These notes are inspired by the book, Web Scraping with Python, written by Ryan Mitchell and based on my own understanding during my process of studying. DO NOT PUT THESE CODES DIRECTLY ON THE PRODUCTION ENVIRONMENT!

Opening a URL

example:

from urllib.request import urlopen

html = urlopen(str(input('Please input the URL: ')))
print(html.read())

Running BeautifulSoup

Use 'html.parser' to process the request and bs.tagName to grab the first occurrence of that tag.

example:

from urllib.request import urlopen
from bs4 import BeautifulSoup

html = urlopen(str(input('Please input the URL: ')))
bs = BeautifulSoup(html.read(), 'html.parser')
print(bs.h1)

Other Parsers

lxml: faster and more forgiving than 'html.parser' but needs to be installed separately and depends on third-party C libraries.
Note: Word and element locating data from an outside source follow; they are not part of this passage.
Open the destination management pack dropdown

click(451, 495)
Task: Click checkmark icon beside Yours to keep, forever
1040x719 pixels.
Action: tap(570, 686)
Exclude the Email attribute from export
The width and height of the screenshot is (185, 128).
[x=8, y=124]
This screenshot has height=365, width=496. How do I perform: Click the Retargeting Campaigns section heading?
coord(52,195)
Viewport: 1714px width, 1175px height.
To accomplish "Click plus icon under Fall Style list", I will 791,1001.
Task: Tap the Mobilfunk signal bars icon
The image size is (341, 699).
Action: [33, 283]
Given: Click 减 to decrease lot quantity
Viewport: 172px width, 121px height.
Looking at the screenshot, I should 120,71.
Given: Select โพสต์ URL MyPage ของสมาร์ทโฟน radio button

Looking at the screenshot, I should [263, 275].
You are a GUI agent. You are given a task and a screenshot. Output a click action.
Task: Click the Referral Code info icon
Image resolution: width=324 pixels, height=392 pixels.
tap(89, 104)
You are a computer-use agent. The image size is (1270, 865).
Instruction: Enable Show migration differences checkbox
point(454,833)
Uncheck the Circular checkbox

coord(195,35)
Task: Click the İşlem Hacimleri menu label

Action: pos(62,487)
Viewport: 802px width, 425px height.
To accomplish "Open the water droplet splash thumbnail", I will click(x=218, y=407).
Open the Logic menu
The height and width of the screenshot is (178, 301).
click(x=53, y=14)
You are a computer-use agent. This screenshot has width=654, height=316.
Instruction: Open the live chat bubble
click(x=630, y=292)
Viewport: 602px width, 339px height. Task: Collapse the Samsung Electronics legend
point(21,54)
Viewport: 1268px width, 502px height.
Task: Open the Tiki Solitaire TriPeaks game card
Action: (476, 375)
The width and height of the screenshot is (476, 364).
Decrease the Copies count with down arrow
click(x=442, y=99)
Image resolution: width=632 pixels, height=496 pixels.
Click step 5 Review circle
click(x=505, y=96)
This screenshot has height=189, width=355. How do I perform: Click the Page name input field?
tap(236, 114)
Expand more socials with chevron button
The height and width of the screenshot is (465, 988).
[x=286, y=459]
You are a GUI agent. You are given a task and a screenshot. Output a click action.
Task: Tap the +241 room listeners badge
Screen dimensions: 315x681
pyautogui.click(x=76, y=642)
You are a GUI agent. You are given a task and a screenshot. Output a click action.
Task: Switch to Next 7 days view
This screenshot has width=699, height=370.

html5lib: more forgiving than 'html.parser' but slower than both lxml and html.parser.

Handling Exceptions

  1. If try to retrieve a non existent tag of BeautifulSoap function, it will return none.
  2. Use try method in the code snippet.

example:

from urllib.error import HTTPError
from urllib.error import URLError
from urllib.request import urlopen
try:
    html = urlopen(str(input('Please input the URL: ')))
except HTTPError as e:
    print(e)
except URLError as e:
    print('The server could not be found')
except AttributeError as e:
    print('Tag was not found')
else:
    print('it works')

grab the previous code in a function and use all previous exceptions

from urllib.error import HTTPError
from urllib.error import URLError
from urllib.request import urlopen
from bs4 import BeautifulSoup


def get_title(url):
    try:
        html = urlopen(url)
    except HTTPError:
        print('cannot found the content you tried to retrieve on the server')
        return None
    except URLError:
        print('cannot found the server')
        return None
    try:
        bs = BeautifulSoup(html, 'html.parser')
        title = bs.bjkgkhg.sggyfr # trigger the exception
    except AttributeError:
        print('you chose a wrong/non-existing tag')
        return None
    return title


title = get_title(str(input('Please input the URL: ')))
if title is None:
    print('\nTitle cannot be found')
else:
    print(title)